To insist on the supremacy of evidence, and the centrality of the distinction between verifiable historical fact and fiction, is only one of the ways of exercising the historian’s responsibility …. The deconstruction of political and social myths dressed up as history has long been part of the historian’s professional duties, independent of his or her sympathies.
Mormonism, of course, is an “identity culture” as well, and thus at risk for elevating “identity history” over the real thing. The writing of LDS history raises the same issues that Hobsbawm discusses in his essay. There was a knockdown dragout historiographical fight between LDS scholars and historians in the 1980s about the status of the New Mormon History. That debate mirrored Hobsbawm’s brief defense of objective history against the postmodernist critique. Some of the discussion is accessible to the 21st-century reader in the book Faithful History: Essays on Writing Mormon History. The upshot was that the orthodox-postmodernist critique became an enduring and useful tool in the FARMS toolkit, while historians pretty much just went on writing Mormon history. As one with sympathies that run to both sides of the debate, I’d say that both LDS scholarship of the FARMS variety and the writing of LDS history improved in quality as a result of the debate.

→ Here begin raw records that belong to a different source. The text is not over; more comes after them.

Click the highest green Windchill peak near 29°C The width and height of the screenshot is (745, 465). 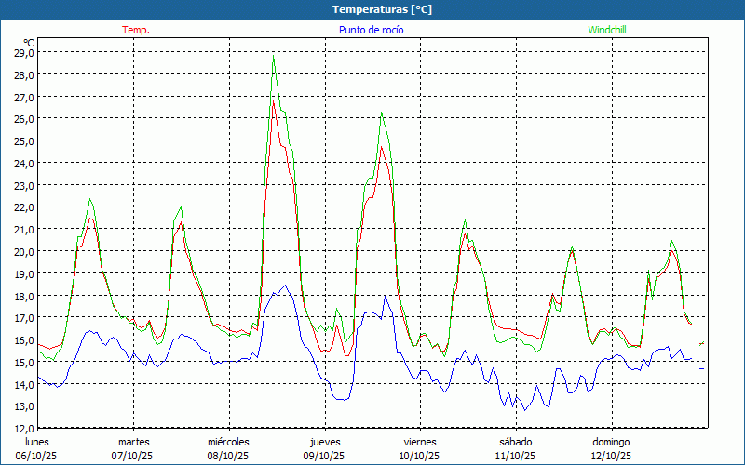click(x=273, y=58)
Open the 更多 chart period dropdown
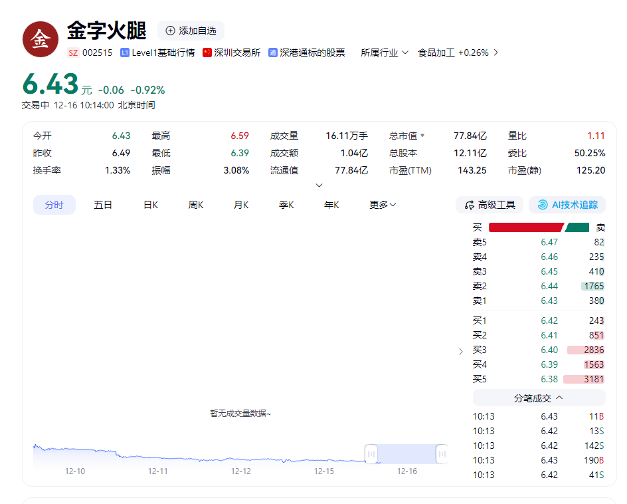The image size is (627, 504). coord(383,205)
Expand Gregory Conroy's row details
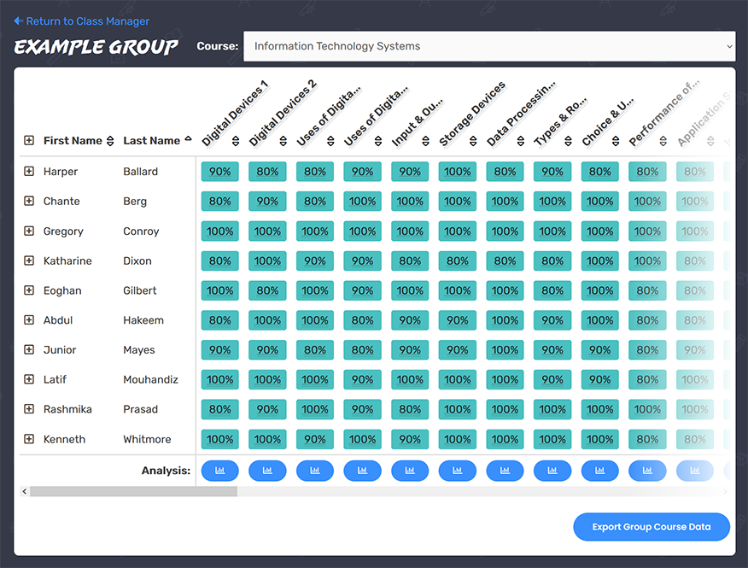The image size is (748, 568). (29, 231)
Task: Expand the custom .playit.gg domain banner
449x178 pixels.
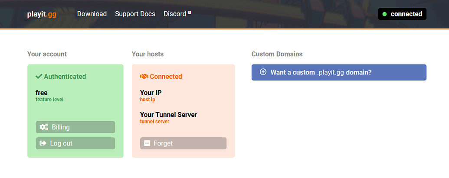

Where are we now? The publication of the first volumes of the Joseph Smith Papers Project and the recent publication (with the full cooperation of the LDS Church and its archives) of Walker, Turley, and Leonard’s Massacre at Mountain Meadows suggest that “identity culture” issues are not the problem they might have been once upon a time. Whatever it is, a no-holds-barred account of MMM is not “identity history.”

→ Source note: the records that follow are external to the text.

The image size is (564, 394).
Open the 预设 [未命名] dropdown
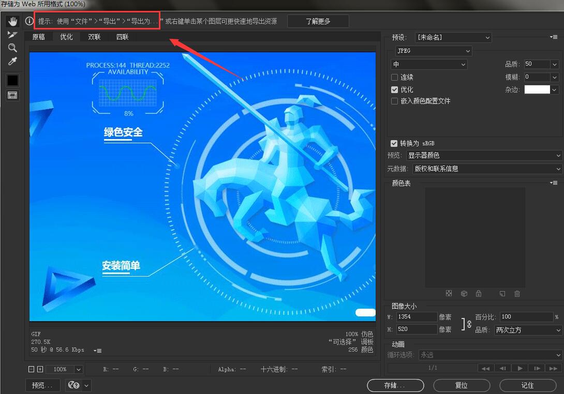(453, 37)
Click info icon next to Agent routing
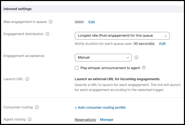The width and height of the screenshot is (185, 125). click(x=30, y=119)
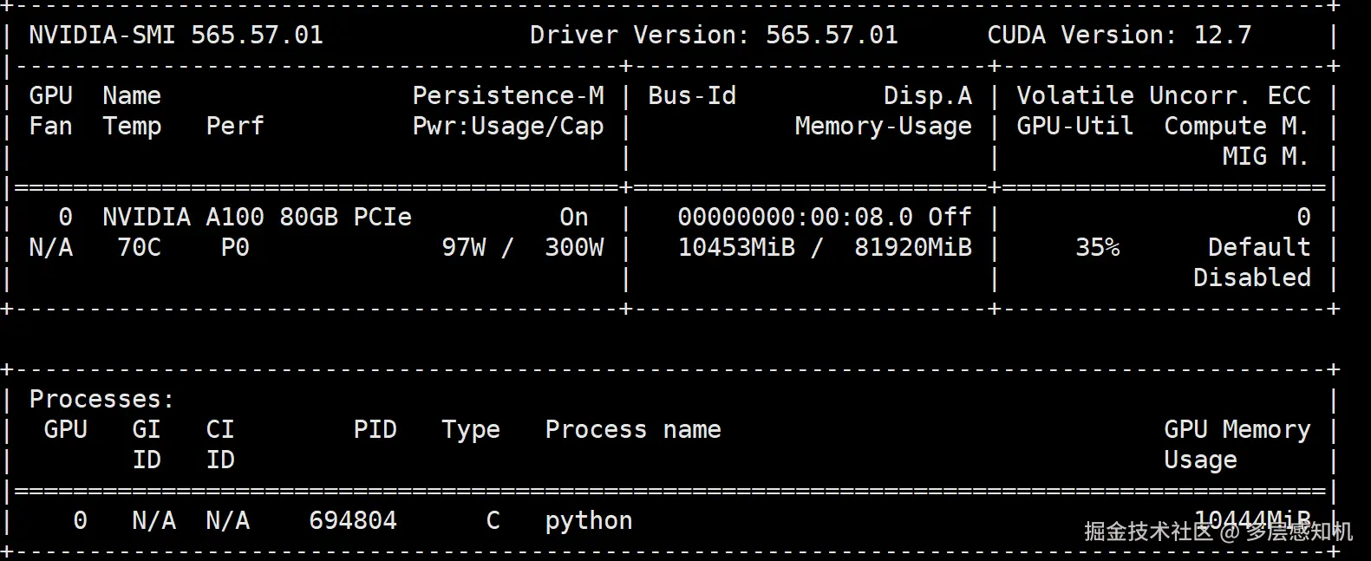
Task: Click the 70C temperature reading
Action: click(x=139, y=248)
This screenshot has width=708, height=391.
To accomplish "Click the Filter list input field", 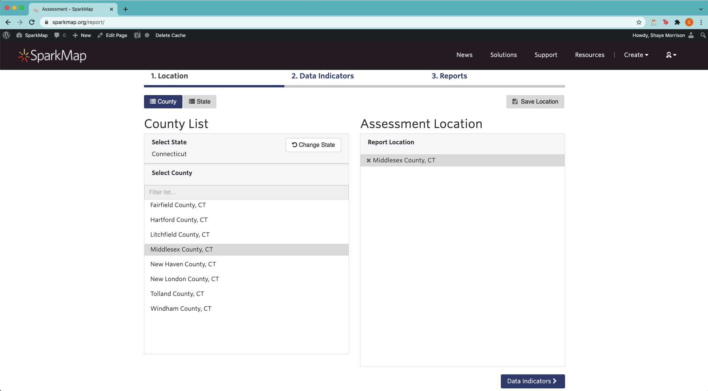I will click(x=246, y=192).
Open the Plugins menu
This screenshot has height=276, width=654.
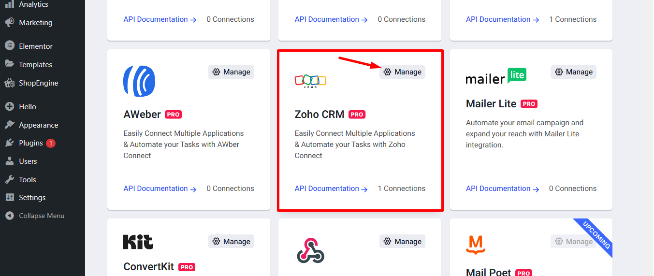tap(31, 143)
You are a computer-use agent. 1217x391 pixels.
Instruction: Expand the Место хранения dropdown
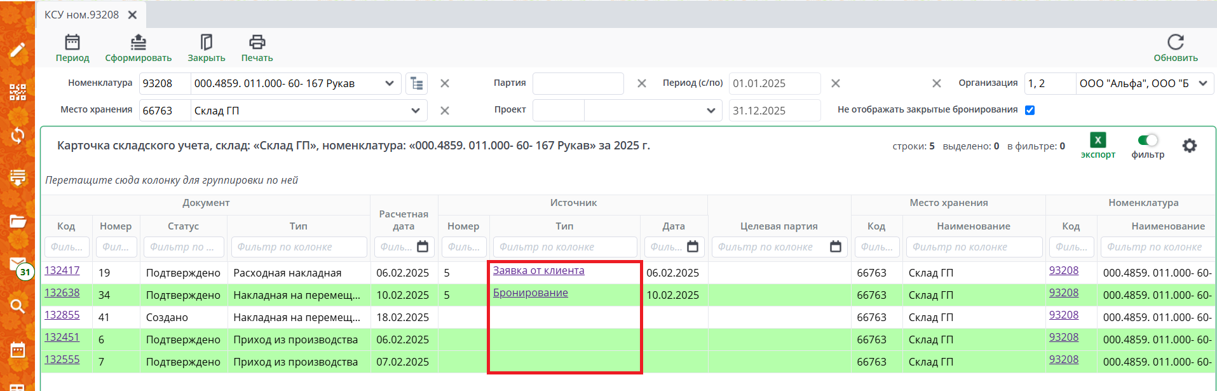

And all of this is good news, I think. As Hobsbawm notes, it is historians that provide the material for fashioning collective identities. When we come to refashion the Mormon identity at some point in the 21st century, we want there to be lots of good material to work with.
These are good signs but writing our history will always be a tricky process. I do not doubt that Walker, Turley, and Leonard would have a lot to say about this.
Hobsbawm has excellent thoughts on nationalism. Benedict Anderson’s “Imagined Communities” should also be considered.
Fascinating. Articles like this are why I read here. Thanks.